Syrian Airstrikes Show Success and Leadership: Russia MFA

A screengrab taken from footage released by Russia's Defence Ministry on December 25, 2015, showing militants' vehicles on fire at an unknown location in Syria during Russian airstrikes. On Friday, Russian Ministry of Foreign Affairs’ human-rights representative Konstantin Dolgov hailed Russian airstrikes as a high point in world politics in 2015. Russian Defence Ministry/Handout via Reuters

The Russian Ministry of Foreign Affairs' human-rights representative Konstantin Dolgov has hailed airstrikes in Syria as a high point in world politics and an example of Russia's success in 2015, while condemning apparent "double standards" of the West over the past year.

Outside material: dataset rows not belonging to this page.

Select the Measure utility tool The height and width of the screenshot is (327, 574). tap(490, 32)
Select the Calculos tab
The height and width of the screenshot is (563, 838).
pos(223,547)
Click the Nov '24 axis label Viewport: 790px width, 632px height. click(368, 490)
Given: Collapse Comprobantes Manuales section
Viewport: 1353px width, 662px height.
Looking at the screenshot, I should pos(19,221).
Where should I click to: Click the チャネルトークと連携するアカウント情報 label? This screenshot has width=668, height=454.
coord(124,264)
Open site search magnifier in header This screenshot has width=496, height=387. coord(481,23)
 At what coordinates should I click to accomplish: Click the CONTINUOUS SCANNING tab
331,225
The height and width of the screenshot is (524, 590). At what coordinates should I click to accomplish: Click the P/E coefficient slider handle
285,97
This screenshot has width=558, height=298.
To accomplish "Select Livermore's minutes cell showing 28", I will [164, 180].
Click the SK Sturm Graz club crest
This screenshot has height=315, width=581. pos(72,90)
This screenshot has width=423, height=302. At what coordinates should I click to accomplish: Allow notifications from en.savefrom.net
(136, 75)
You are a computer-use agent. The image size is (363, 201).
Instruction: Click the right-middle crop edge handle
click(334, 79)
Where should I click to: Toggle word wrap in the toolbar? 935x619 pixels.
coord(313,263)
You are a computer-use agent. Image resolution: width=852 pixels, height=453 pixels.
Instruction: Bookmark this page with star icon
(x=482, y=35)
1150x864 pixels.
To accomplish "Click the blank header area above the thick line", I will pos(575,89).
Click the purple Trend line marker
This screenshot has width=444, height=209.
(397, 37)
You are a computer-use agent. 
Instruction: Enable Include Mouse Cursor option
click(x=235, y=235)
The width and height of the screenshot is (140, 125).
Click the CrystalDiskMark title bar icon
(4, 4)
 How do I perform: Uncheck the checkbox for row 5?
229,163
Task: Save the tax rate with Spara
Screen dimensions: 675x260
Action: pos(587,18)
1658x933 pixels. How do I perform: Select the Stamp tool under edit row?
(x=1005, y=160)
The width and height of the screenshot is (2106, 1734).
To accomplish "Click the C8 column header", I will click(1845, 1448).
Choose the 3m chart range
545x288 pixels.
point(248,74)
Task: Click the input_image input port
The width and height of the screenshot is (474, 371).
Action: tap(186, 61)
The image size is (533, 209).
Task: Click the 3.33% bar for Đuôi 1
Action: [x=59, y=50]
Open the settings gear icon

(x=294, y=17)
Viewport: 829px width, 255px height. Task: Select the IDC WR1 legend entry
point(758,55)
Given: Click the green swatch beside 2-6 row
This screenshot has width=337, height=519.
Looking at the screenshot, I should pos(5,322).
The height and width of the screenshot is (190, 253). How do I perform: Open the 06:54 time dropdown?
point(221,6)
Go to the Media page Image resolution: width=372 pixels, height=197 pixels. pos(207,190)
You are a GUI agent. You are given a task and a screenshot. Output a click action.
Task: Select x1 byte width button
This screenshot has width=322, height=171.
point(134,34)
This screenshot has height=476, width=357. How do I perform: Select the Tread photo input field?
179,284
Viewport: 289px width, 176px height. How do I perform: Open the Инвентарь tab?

Russia began hitting ground targets in Syria on the last day of September and continued to refer to the campaign as one against Islamic State militant group (ISIS), however the majority of its airstrikes have hit other groups. While the Kremlin have admitted they are targeting groups other than ISIS, they have denied accusations that they are deliberately targeting groups opposed to both ISIS and Moscow-ally, Syrian President Bashar Assad.

Instead, Moscow officials have repeatedly claimed to be working with such groups against ISIS, naming the secular, opposition Free Syrian Army as an example. The opposition group have denied they receive support from Russia, and the CIA have accused Russia of attacking such groups. A month into the campaign, a Reuters analysis of the targeted areas showed that 80 percent of Russian airstrikes had hit non-ISIS held regions of Syria. However, the Russian Ministry's Konstantin Dolgov shrugged off criticism that the country's effort is not against ISIS, also known under the Arabic abbreviature Daesh.

When asked about Moscow's biggest accomplishments in 2015, by Russian radio RSN Dolgov was resolute.

"That would be the genuine strikes against Daesh militants, Jabhat al-Nusra and other terrorist groups," Dolgov said. He also praised "Russia's real leadership in the fight against terrorism".

Over the last year Russia's commitment to fighting islamist militants in Syria has been questioned by NATO , U.S. , U.K. and France who have cast suspicion that Moscow may be using the airstrikes to help Assad consolidate power. In terms of failures for global politics in 2015, Dolgov was almost equally controversial, claiming that the lack of resolution to the conflict in Ukraine was due to a lack of support to Kiev from "the U.S., E.U. and other Western countries".

Ukraine's pro-European government is caught in an uneasy ceasefire with Russian-backed rebels in Ukraine's eastern Donetsk and Luhansk regions. Dolgov claimed that humanitarian and human rights groups "which are strongly influenced by the opinion of the West" had not done enough to regulate the situation in Ukraine.